## EXTRAIT SOURCE

:::::

Plaidoyer pour la destitution du Général Neva

La troisième et dernière partie de cette série de chroniques concernant « la Déca-dance des Institutions de l’État » au Burundi exposera également et plus en détails les non-dits et les contrevérités concernant la guerre au Sud Kivu, l’instrumentalisation de Red Tabara par le régime DD et la haute trahison présumée commise par le Général Neva à l’égard de la nation burundaise et de l’armée nationale en particulier.

La haute trahison présumée est établie car le commandant en chef des armées burundaises a envoyé les « Wazarundi », ces militaires burundais vendus, à leur gré ou contre leur gré, comme mercenaires à la solde de la RDC. A présent, ces Wazarundi combattent le M23 dans le Nord Kivu sous le drapeau de la RDC et ils portent l’uniforme de l’armée congolaise.

Le Général Neva a aggravé cette présomption de haute trahison car il a déclaré que des Wazarundi prisonniers de guerre du M23 étaient des rebelles de RED Tabara. Ainsi, en les dépouillant de leur identité de militaires réguliers de l’armée burundaise, le Général Neva a privé du coup, les prisonniers de guerre, les militaires burundais tombés sur le champ de bataille et leurs familles, de leurs droits à être assistés et soutenus moralement et financièrement par l’État burundais.

Par contre, plusieurs Wazarundi ont refusé la mission que leur assignait le Général Neva. Ces « Objecteurs de Conscience » sont revenus au Burundi, ont été dépouillés de leurs vêtements pour les humilier, ont été jetés en prison et certains auraient été torturés. Ces « Objecteurs de Conscience » héroïques, seraient environ 250 à attendre un jugement hypothétique. Une raison supplémentaire pour affirmer que le César burundais s’est rendu également coupable de haute trahison à l’égard de ces « Objecteurs de Conscience » et de leurs familles.

Une question cruciale pour l’avenir du Burundi se pose aujourd’hui. Le « temps du miel royal burundais » serait-il pas arrivé pour le Général Neva ? « Le temps du miel empoisonné » que les Biru, les ritualistes dans l’ancien royaume du Burundi, donnaient ordre aux rois de boire quand ceux-ci étaient jugés incapables de gouverner ou étaient accusés de haute trahison. Ce temps serait-il arrivé aussi pour le César burundais ?

Il n’est évidement pas question ici de lui souhaiter la sanction de la peine de mort qu’il promet de rétablir pour les homosexuels burundais. Même s’il est en décadence par le fait du régime DD, l’État de droit demeure un espoir tenace pour les citoyens burundais. Une alternance pacifique devrait donc être imposée par la Justice.

La solution de la mise à mort traditionnelle et rituelle des rois burundais par absorption d’un miel empoisonné est donc à écarter. Sa destitution devrait être organisée dans le cadre de la Constitution du Burundi.

:::::

## LIGNES DE DONNÉES

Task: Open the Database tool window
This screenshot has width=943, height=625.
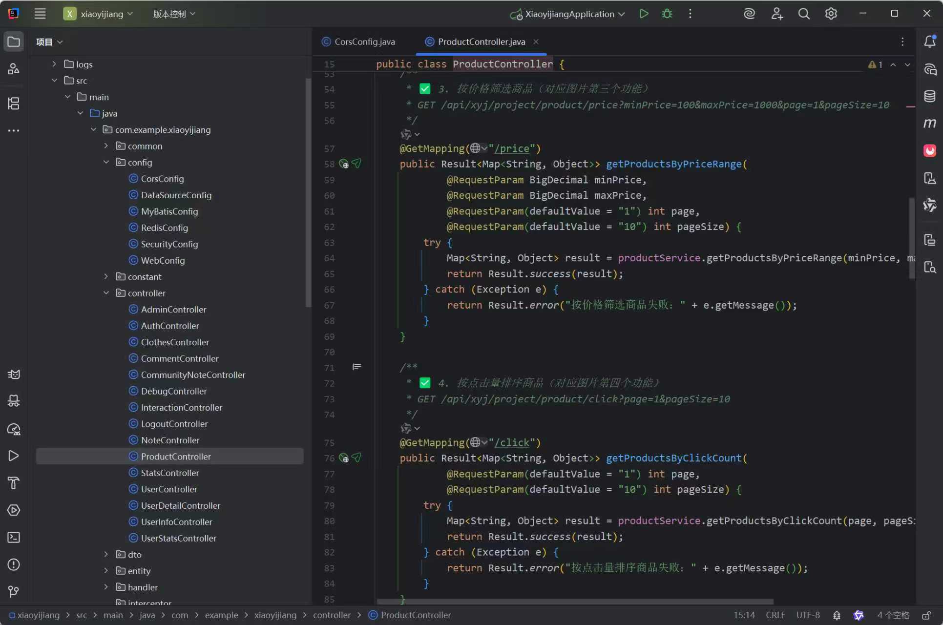Action: (x=929, y=96)
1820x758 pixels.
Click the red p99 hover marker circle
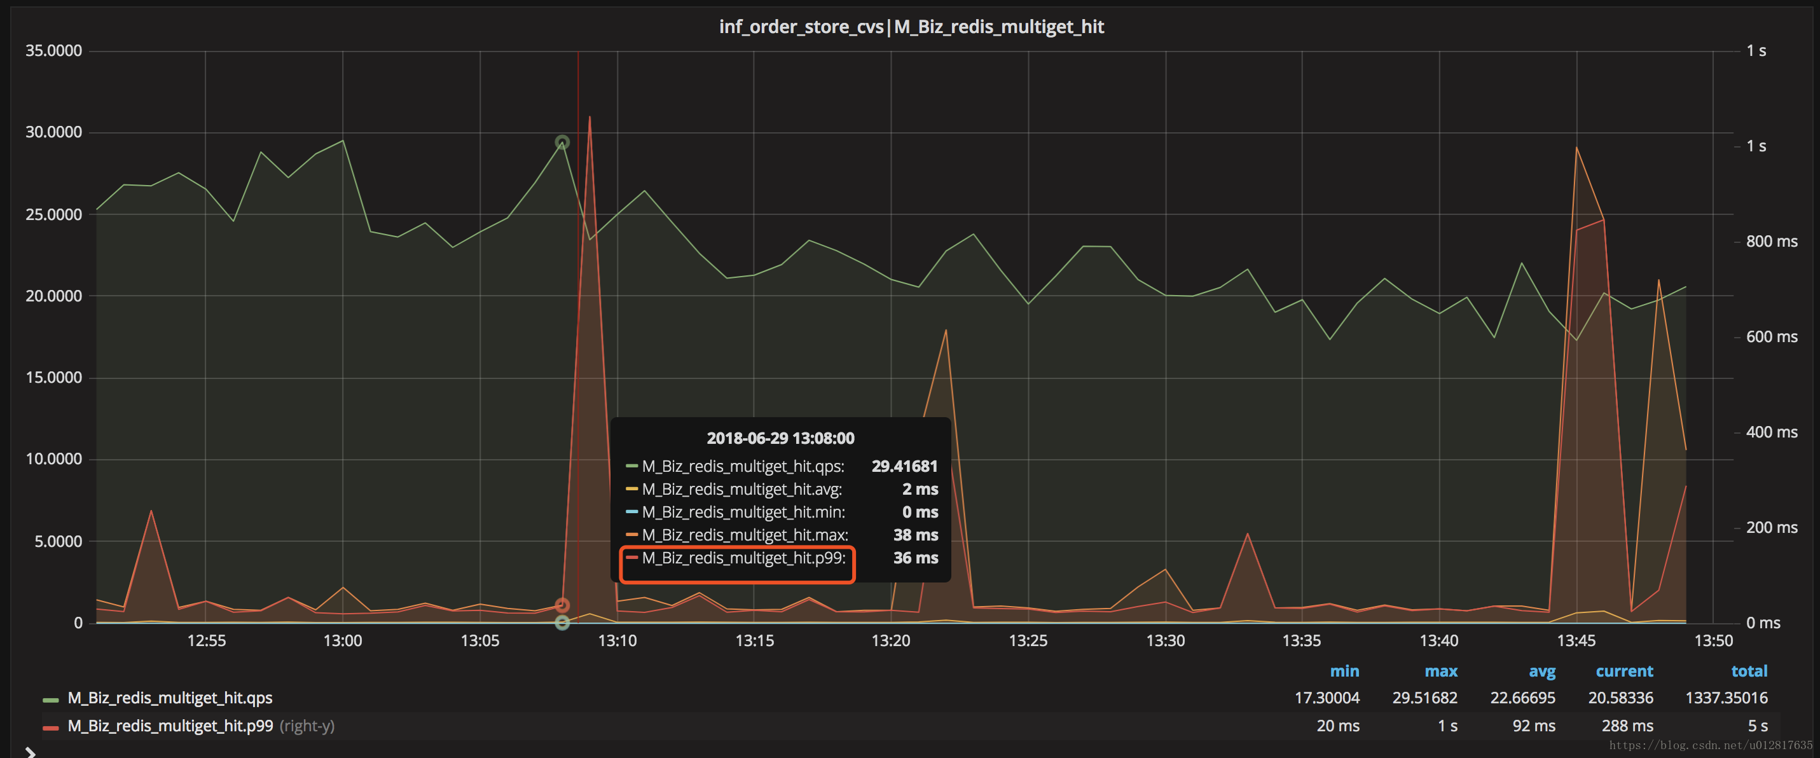point(562,605)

:::::

## CONSIGNES
(a) Recopiez le passage de l'extrait source situé entre « Le Général Neva a aggravé » et « par l’État burundais. », ces deux bornes comprises.
(b) Réécrivez sous forme de liste le paragraphe de l'extrait source qui commence par « Par contre, plusieurs Wazarundi ont refusé », en conservant ses faits principaux.

## RÉPONSES PAR CONSIGNE
(a)
Le Général Neva a aggravé cette présomption de haute trahison car il a déclaré que des Wazarundi prisonniers de guerre du M23 étaient des rebelles de RED Tabara. Ainsi, en les dépouillant de leur identité de militaires réguliers de l’armée burundaise, le Général Neva a privé du coup, les prisonniers de guerre, les militaires burundais tombés sur le champ de bataille et leurs familles, de leurs droits à être assistés et soutenus moralement et financièrement par l’État burundais.

(b)
- Plusieurs Wazarundi ont refusé la mission que leur assignait le Général Neva.
- Ces « Objecteurs de Conscience » sont revenus au Burundi, ont été dépouillés de leurs vêtements pour être humiliés et ont été jetés en prison ; certains auraient été torturés.
- Ils seraient environ 250 à attendre un jugement hypothétique.
- C'est une raison supplémentaire d'affirmer que le César burundais s'est rendu coupable de haute trahison envers eux et leurs familles.